Matthias Zußner
I. Is there a national act containing a legal definition of Automated Administrative Decisions?
The first question is whether there is a national act containing a legal definition of automated administrative decisions. Generally, the answer is negative. No provision within the Austrian legal system — neither the Federal Constitution nor any law, regulation, or other type of general legal act (especially in procedural law) — contains a general definition of what the Austrian legal system understands by an “automated decision.” Even the so-called E-Government Act¹ does not contain such a (general) definition, since it regulates only electronic communication between citizens and public authorities, not the issue of automated decision-making.

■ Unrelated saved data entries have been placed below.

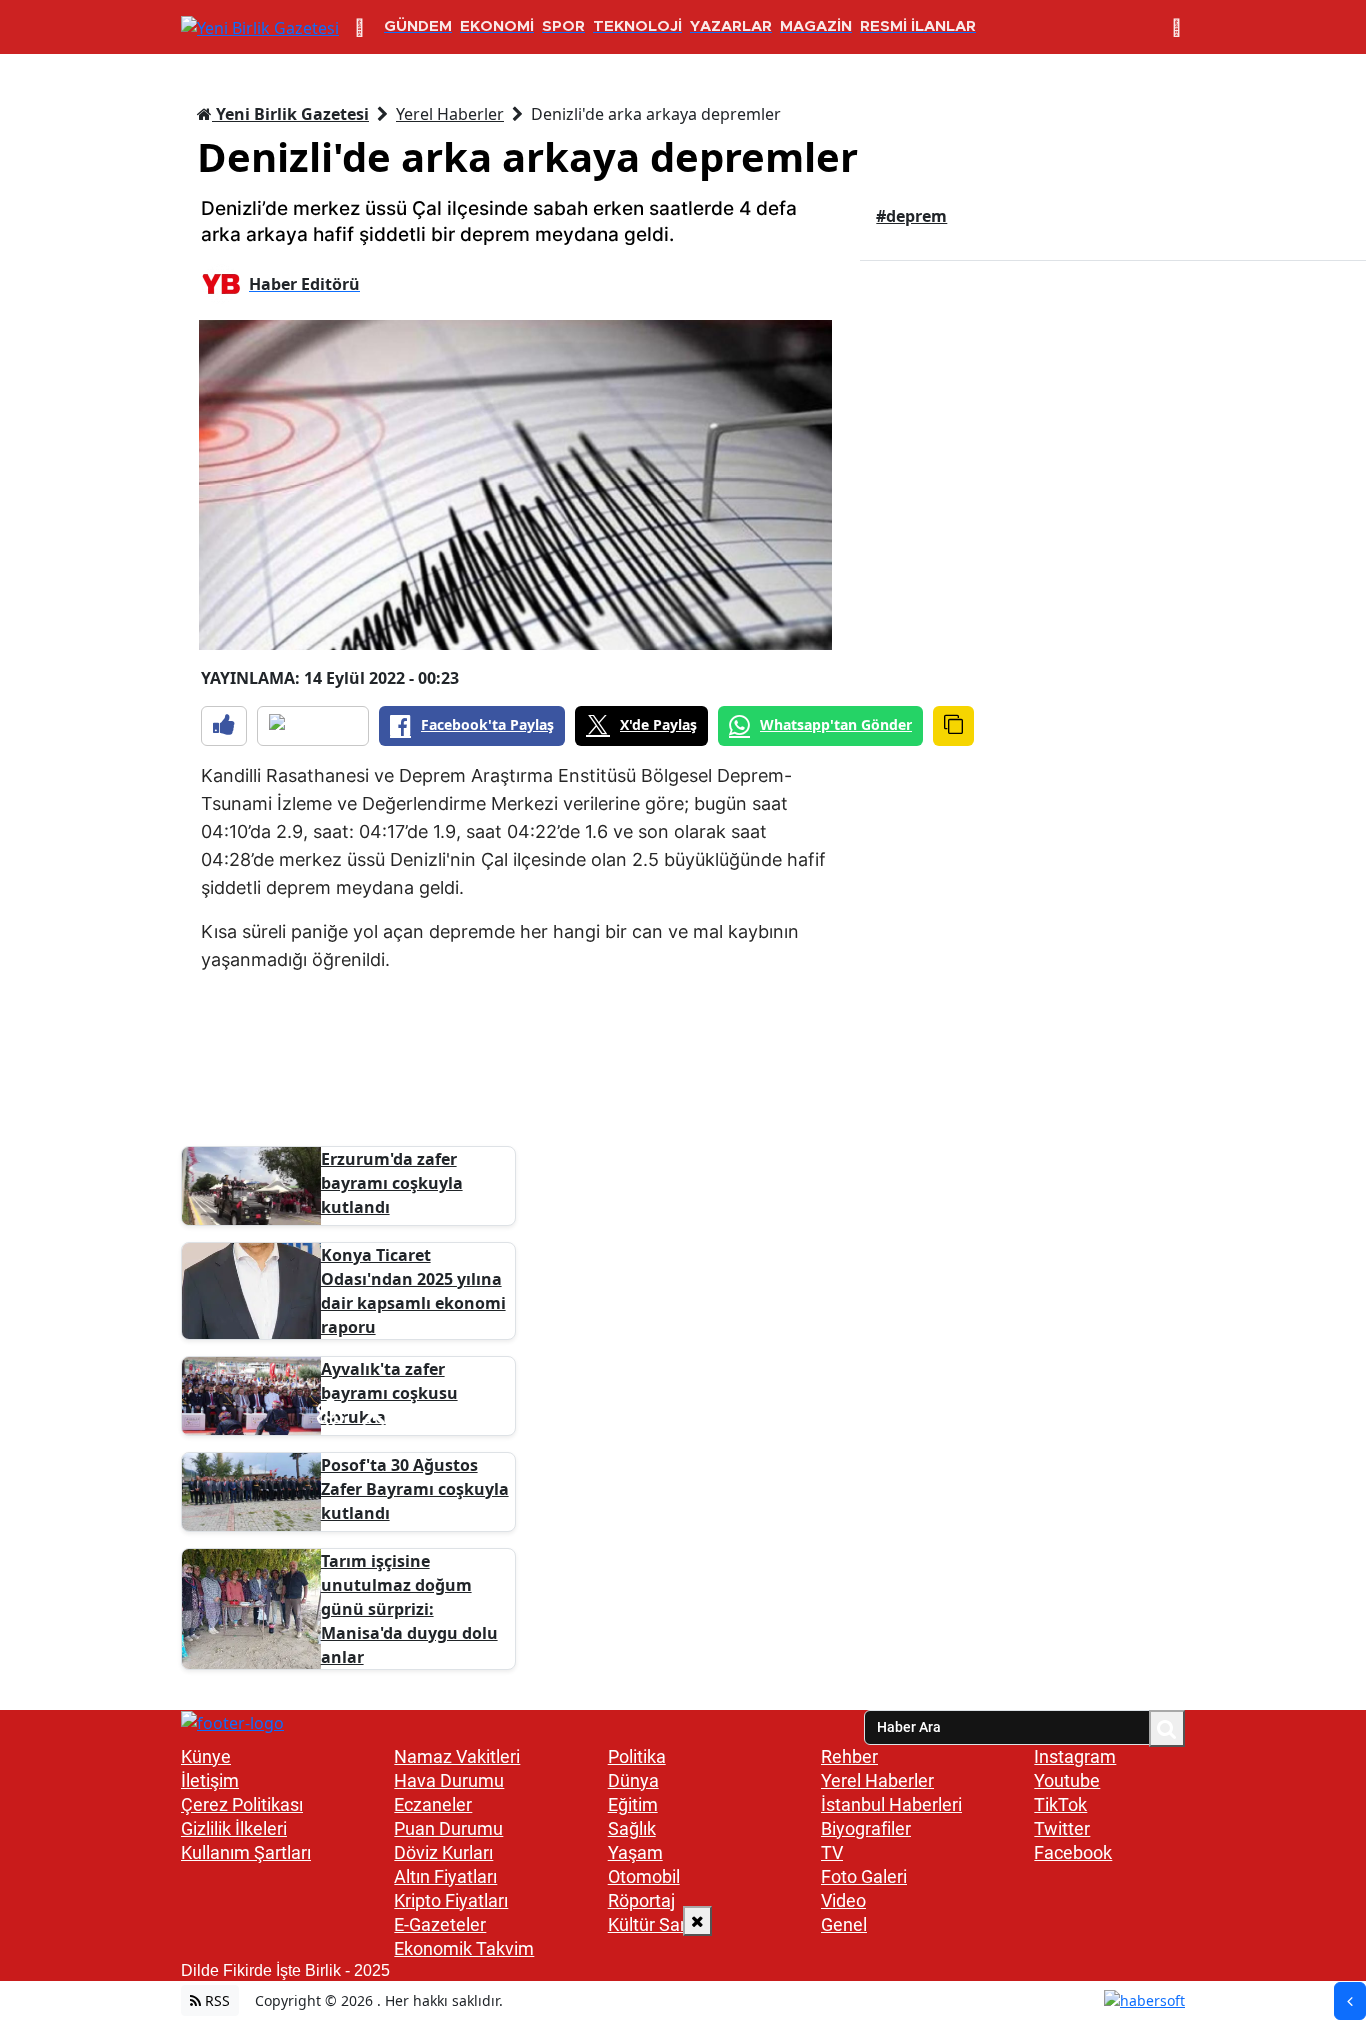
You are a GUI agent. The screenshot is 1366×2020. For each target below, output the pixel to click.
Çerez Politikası (242, 1804)
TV (832, 1852)
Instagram (1075, 1756)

The Austrian Data Protection Act³ appears to be the only statute containing a directly relevant definition. As part of the implementation of Directive (EU) 2016/680, a provision on automated decision-making based on the processing of personal data for the prevention, investigation, detection or prosecution of criminal offences, or the execution of criminal penalties, was adopted as Article 2 § 41 of the Austrian Data Protection Act. However, that provision aims to regulate the phenomenon of an authority making a decision based on automated processing rather than to provide a standalone definition of fully automated decision-making: essentially, the text of the Directive is reproduced.⁴
In summary, the term “automated administrative decision” does not appear explicitly in the Austrian legal system. Digital algorithms—the subject of this study—do not play a major role in legislation: there are only a few isolated provisions (for example, certain healthcare documentation rules require the use of the SHA-256 hash function to generate irreversible unique hash values).